• [Required tasks]:
(1) From the passage on Qana, return the stretch from "Qana's name is" through "of Bint Jbeil." word for word.
(2) List every bracketed reference marker that appears in the passage on Qana.

• [Document passage]:
%%

Israel apologists who will try to spin this new massacre as yet another "mistake" must expect their audience to have an awfully short memory or a very low IQ. Israel has explicitly indicated in the past few days that it may resort to such atrocious measures, especially since its armed forces have failed to achieve any tangible military gains after 19 days of rolling massacres and wanton destruction across Lebanon. Israeli minister of justice, Haim Ramon, issued a stern warning only days ago that a large area in south Lebanon was regarded by his government effectively as a free-fire zone, advocating indiscriminate bombing of villages inside it to ease the so-far unsuccessful advance of the Israeli army.[2] "These places are not villages. They are military bases in which Hizbollah are hiding and from which they are operating," he said, adding that, since Israel had ordered Lebanese civilians to leave the area, "All those now in south Lebanon are terrorists who are related in some way to Hizbollah."
Israel's biggest-selling paper, Yedioth Ahronoth, advocated raising the threshold of Israel's response to Katyusha rockets: "In other words: a village from which rockets are fired at Israel will simply be destroyed by fire."[3] It is worth noting that all available evidence points to the fact that no Katyusha was fired by the Lebanese resistance from Qana before the bombing.
Among Israel's staunch Zionist supporters in the West, the same "talking points" were parroted. Harvard academic Alan Dershowitz recently argued that "Hezbollah and Hamas militants [...] are difficult to distinguish from those 'civilians' who recruit, finance, harbor and facilitate their terrorism. Nor can women and children always be counted as civilians, as some organizations do. Terrorists increasingly use women and teenagers to play important roles in their attacks."[4] He concluded by saying, "The Israeli army has given well-publicized notice to civilians to leave those areas of southern Lebanon that have been turned into war zones. Those who voluntarily remain behind have become complicit."
Thus the massacre in Qana.
Qana's name is associated with an earlier Israeli massacre. In 1996, during its military offensive codenamed "Grapes of Wrath," Israel's air force bombed a UN shelter in the village, slaying more than 100 civilians, mostly children, and inviting almost universal verbal condemnation but no real threats of sanctions or any other form of effective punitive measures from the international community. In the current Israeli war on Lebanon this is only the most recent episode in a series of smaller atrocities deliberately committed by the Israeli army against Lebanese civilians in an attempt to collectively "punish" them for the humiliating defeat its elite military units have so far experienced at the hands of the formidable Lebanese resistance, most noticeably in the legendary town of Bint Jbeil.
This intentional and coldly calculated Israeli policy of targeting innocent Lebanese civilians and civilian infrastructure stems from a time-honoured, but hardly ever successful, Israeli doctrine of applying intense "pressure" against a civilian population in order to compel them, in-turn, to pressure the resistance into submitting to Israeli dictates, thereby doing Israel's bidding by proxy. It has been consistently used against the Palestinians ever since the Nakba of 1948, and is still applied now in the ongoing barbaric offensive and hermetic siege against Gaza. Israel may have plagiarized this doctrine from the legacies of previous oppressors, but it has refined it to a degree that it no longer raises any moral qualms in most of Israeli society, where it is widely accepted by the public as a right, even a duty in the fight for Israel's "security."

%%

• [Provided data]:
%%

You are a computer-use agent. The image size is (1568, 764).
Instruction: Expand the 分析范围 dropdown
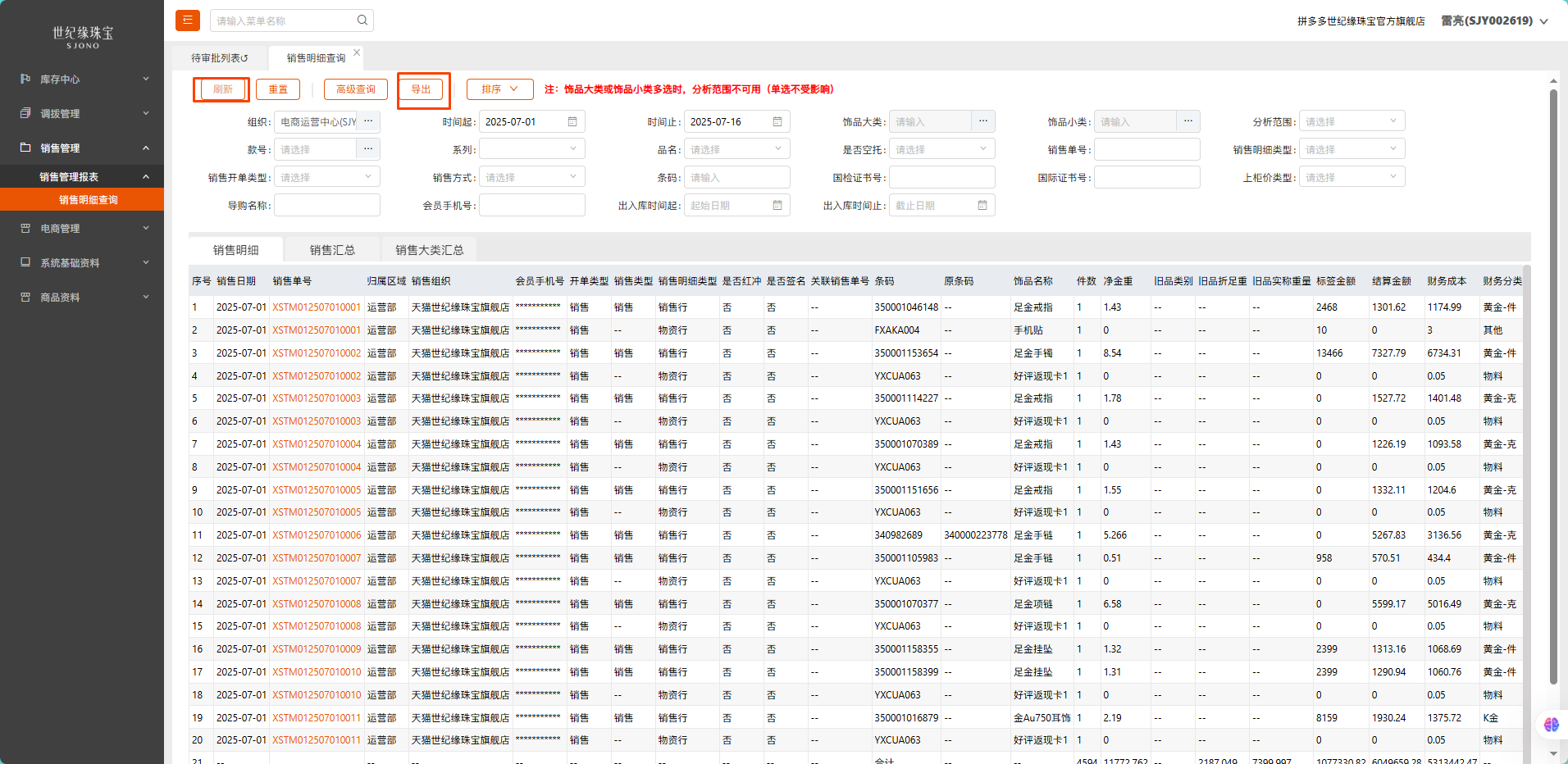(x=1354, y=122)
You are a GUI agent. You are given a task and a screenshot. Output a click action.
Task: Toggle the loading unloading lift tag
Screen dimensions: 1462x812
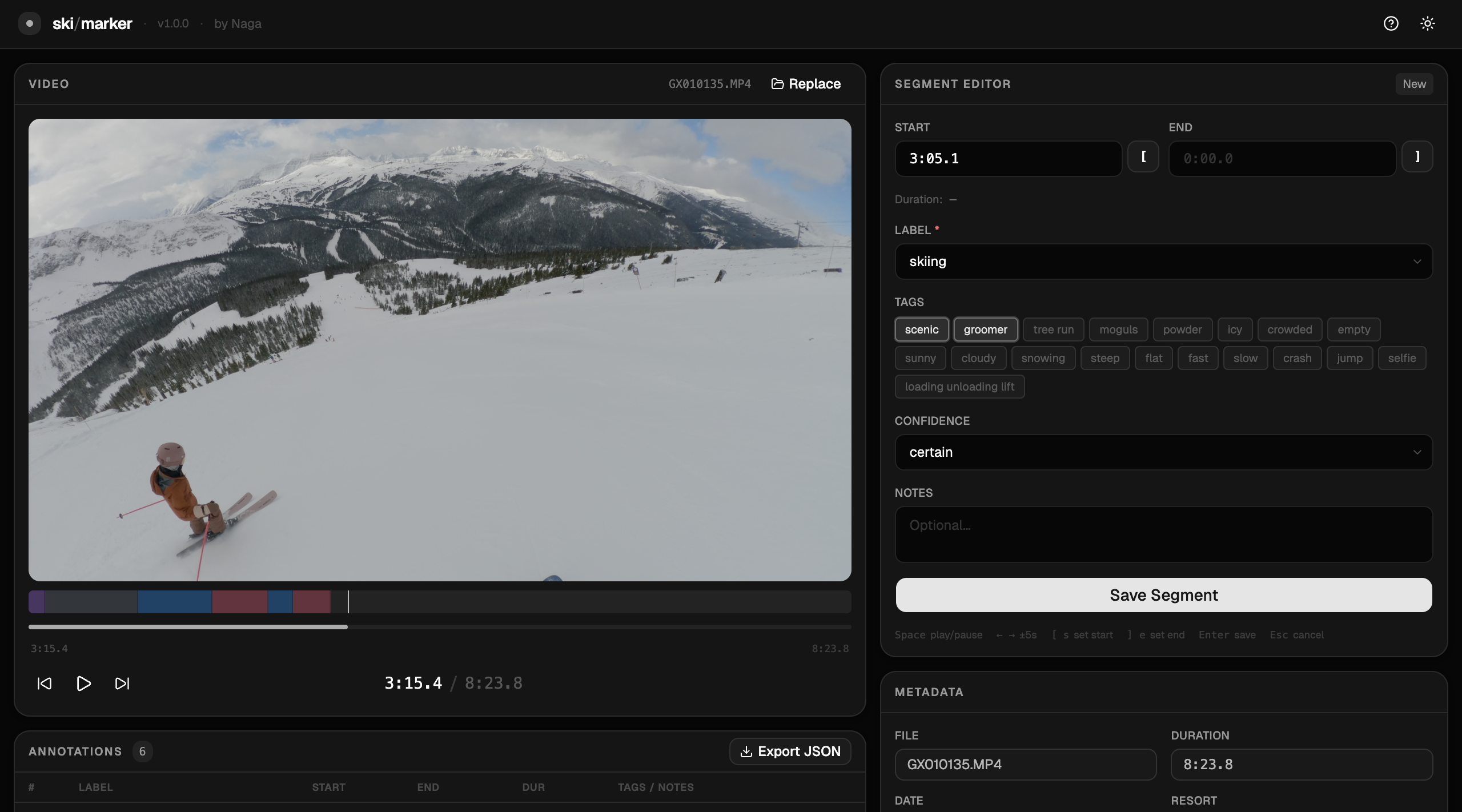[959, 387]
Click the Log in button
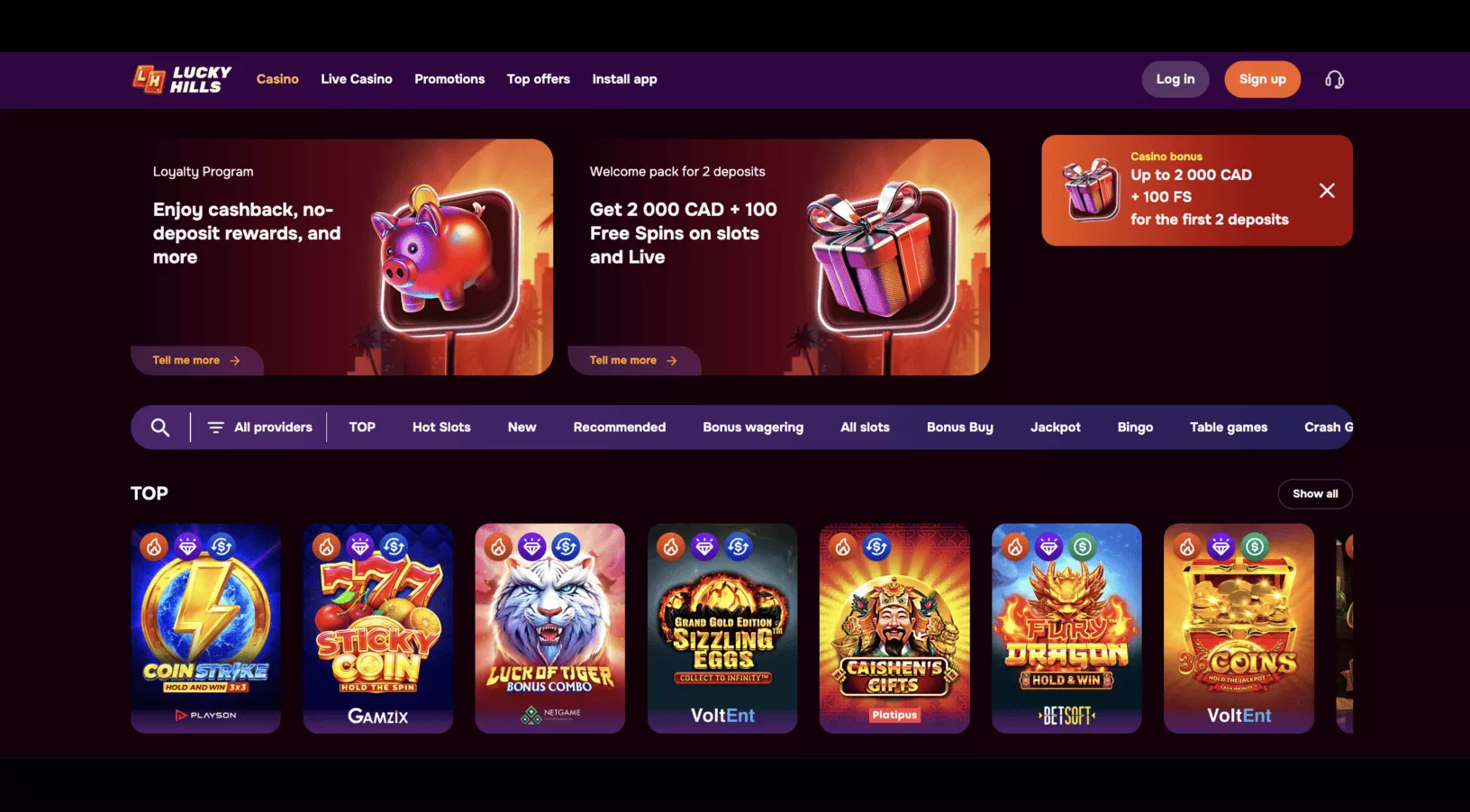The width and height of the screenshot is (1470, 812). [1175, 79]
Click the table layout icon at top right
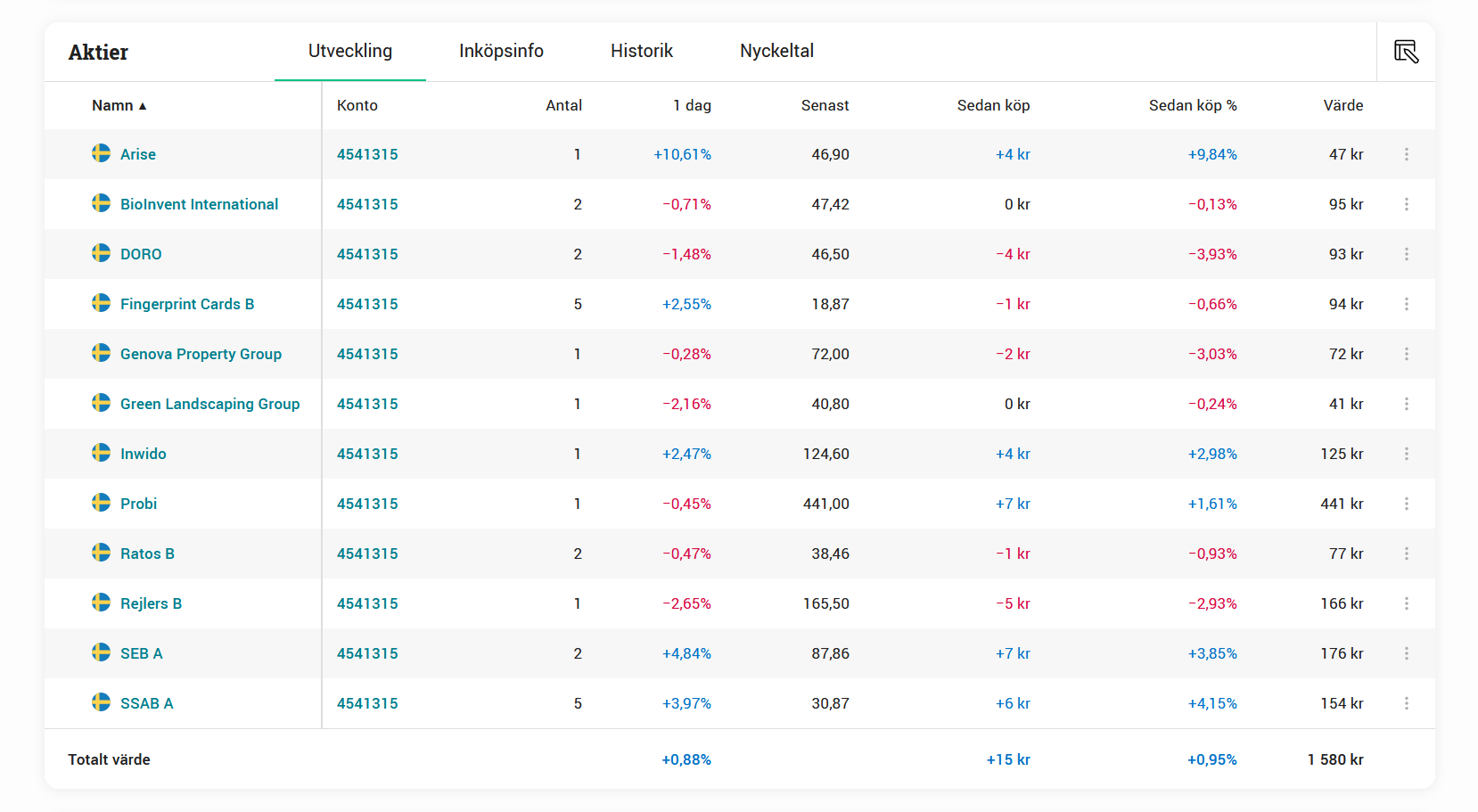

%%
%%

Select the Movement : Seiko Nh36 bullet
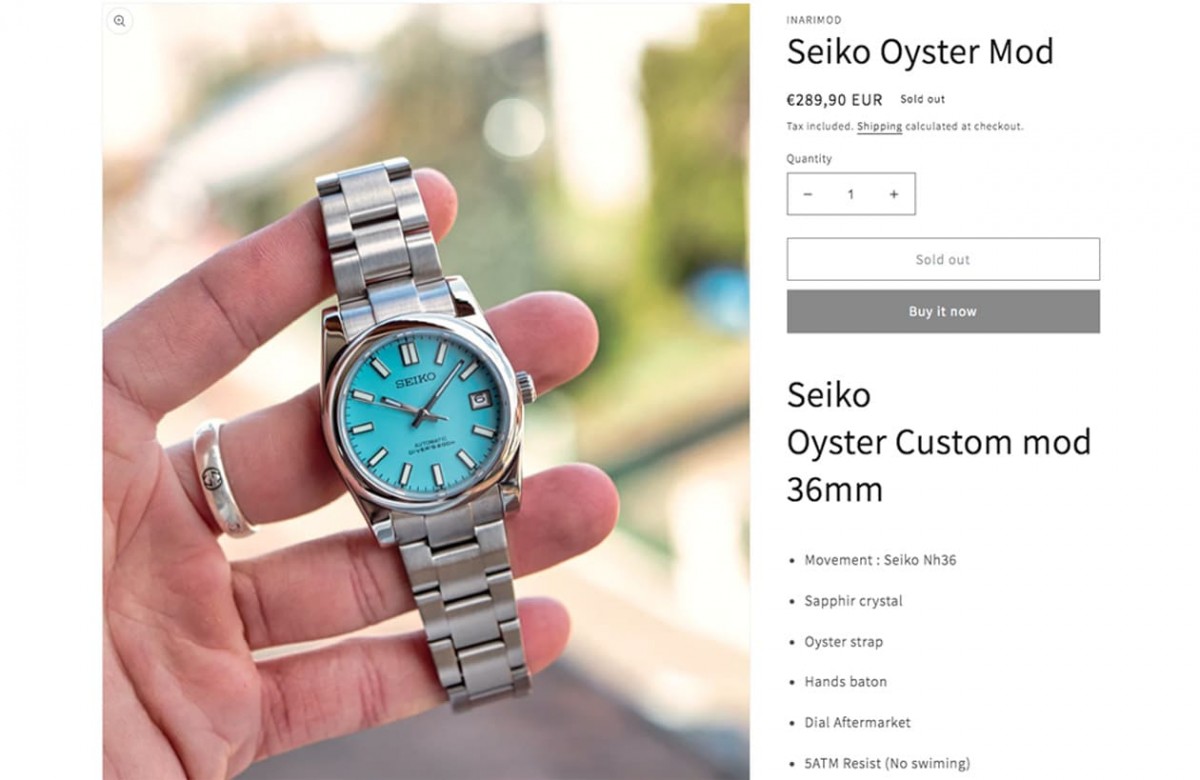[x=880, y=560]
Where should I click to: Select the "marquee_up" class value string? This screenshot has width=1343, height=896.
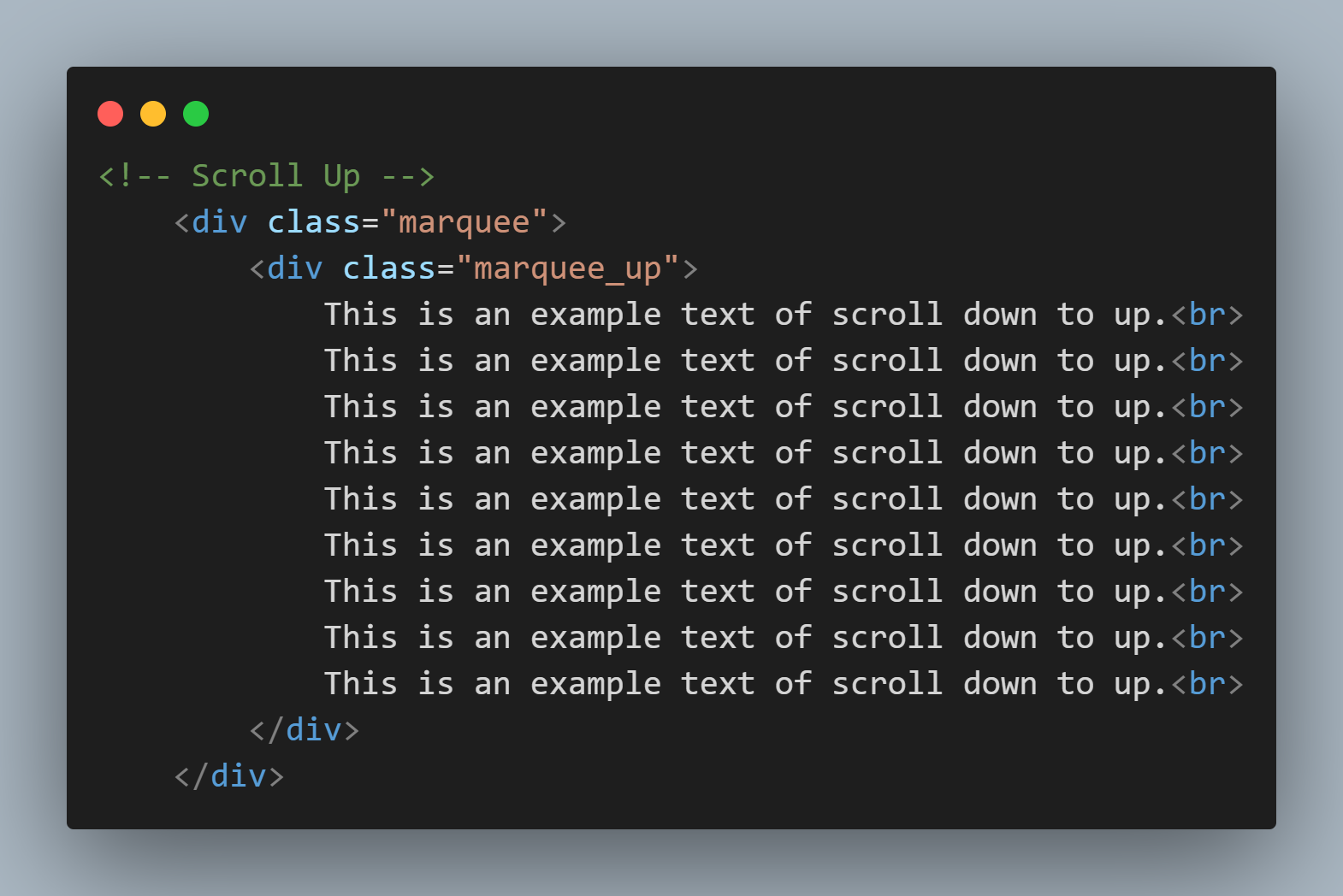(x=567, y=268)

%%

• [Solutions below]:
(1)
Qana's name is associated with an earlier Israeli massacre. In 1996, during its military offensive codenamed "Grapes of Wrath," Israel's air force bombed a UN shelter in the village, slaying more than 100 civilians, mostly children, and inviting almost universal verbal condemnation but no real threats of sanctions or any other form of effective punitive measures from the international community. In the current Israeli war on Lebanon this is only the most recent episode in a series of smaller atrocities deliberately committed by the Israeli army against Lebanese civilians in an attempt to collectively "punish" them for the humiliating defeat its elite military units have so far experienced at the hands of the formidable Lebanese resistance, most noticeably in the legendary town of Bint Jbeil.

(2) [2], [3], [4]